I've seen the reports that they aren't as nice as the happs TBs, but this would be 90% for windows navigation - game capability would be secondary, really. Which is why I can't bring myself to pony up the dough it would normally cost to get a trackball. But hey, $25 is a different story.
If they do work, what do I want for the usual mouse hack - active low, or active high? (see http://www.wicothesource.com/new2/pages/page89.htm for whatever info Wico gives out.) I'm guessing active high - the circuit diagram looks more.. mouse-y, somehow.
I'd go Active Low (did actually ;) ). Happs, Betson, and Wico 3" are all active low. (At least, that's what I have my optipac jumper set to, and says so on the optipac page http://www.ultimarc.com/optipac3.html )

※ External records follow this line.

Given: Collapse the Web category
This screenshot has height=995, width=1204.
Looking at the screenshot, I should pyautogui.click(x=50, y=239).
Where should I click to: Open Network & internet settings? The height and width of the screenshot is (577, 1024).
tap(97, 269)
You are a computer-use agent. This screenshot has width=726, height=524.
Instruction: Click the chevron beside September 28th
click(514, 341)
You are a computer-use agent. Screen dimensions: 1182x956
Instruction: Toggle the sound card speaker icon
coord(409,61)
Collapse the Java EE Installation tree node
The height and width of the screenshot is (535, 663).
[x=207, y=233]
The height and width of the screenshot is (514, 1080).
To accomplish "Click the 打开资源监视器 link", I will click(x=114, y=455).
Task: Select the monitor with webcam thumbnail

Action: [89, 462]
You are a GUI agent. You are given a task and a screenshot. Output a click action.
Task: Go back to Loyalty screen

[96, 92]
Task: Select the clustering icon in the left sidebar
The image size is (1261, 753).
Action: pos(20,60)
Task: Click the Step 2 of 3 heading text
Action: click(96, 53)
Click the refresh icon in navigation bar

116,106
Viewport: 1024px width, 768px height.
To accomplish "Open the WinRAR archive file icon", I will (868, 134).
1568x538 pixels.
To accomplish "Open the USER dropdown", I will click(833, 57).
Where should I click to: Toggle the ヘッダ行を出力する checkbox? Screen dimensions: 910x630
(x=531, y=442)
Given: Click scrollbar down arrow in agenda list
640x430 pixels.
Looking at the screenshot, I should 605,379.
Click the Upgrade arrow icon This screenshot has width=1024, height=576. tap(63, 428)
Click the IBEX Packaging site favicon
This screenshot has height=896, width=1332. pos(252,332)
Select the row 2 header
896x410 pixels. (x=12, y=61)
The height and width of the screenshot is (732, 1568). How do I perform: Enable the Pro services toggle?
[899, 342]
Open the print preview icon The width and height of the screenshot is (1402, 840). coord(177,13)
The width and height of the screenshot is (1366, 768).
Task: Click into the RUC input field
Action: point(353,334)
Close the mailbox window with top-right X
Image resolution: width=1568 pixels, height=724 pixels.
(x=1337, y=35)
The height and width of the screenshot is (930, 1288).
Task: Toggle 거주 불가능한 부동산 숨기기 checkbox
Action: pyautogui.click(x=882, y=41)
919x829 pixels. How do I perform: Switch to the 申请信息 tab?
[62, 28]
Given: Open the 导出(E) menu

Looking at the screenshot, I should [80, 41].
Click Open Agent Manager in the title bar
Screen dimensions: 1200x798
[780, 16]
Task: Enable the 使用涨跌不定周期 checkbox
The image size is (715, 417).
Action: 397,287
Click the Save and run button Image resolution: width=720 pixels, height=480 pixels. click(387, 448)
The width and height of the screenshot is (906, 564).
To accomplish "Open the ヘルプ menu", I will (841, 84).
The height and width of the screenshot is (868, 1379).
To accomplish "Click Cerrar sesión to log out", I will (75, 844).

The 2 1/4" should hack just like any other trackball. Runs fine on the optipac, too.
I do like any of the 3" trackballs better, but the 2 1/4" wico is a better than the 4X as expensive Kensington Expert Mouse Pro trackball for arcade gaming. The wico is pretty slow in windows unless you jack up the windows mouse speed, though. You should be happy with the wico TB.
FWIW: if you mount the 2 1/4" with the happs 2 1/4" mounting plate, the plate is only 1/2" by 1/2" smaller than that used by the (non-highball) 3" TBs, even though the true TB footprint is quite a bit smaller than the 3" TBs.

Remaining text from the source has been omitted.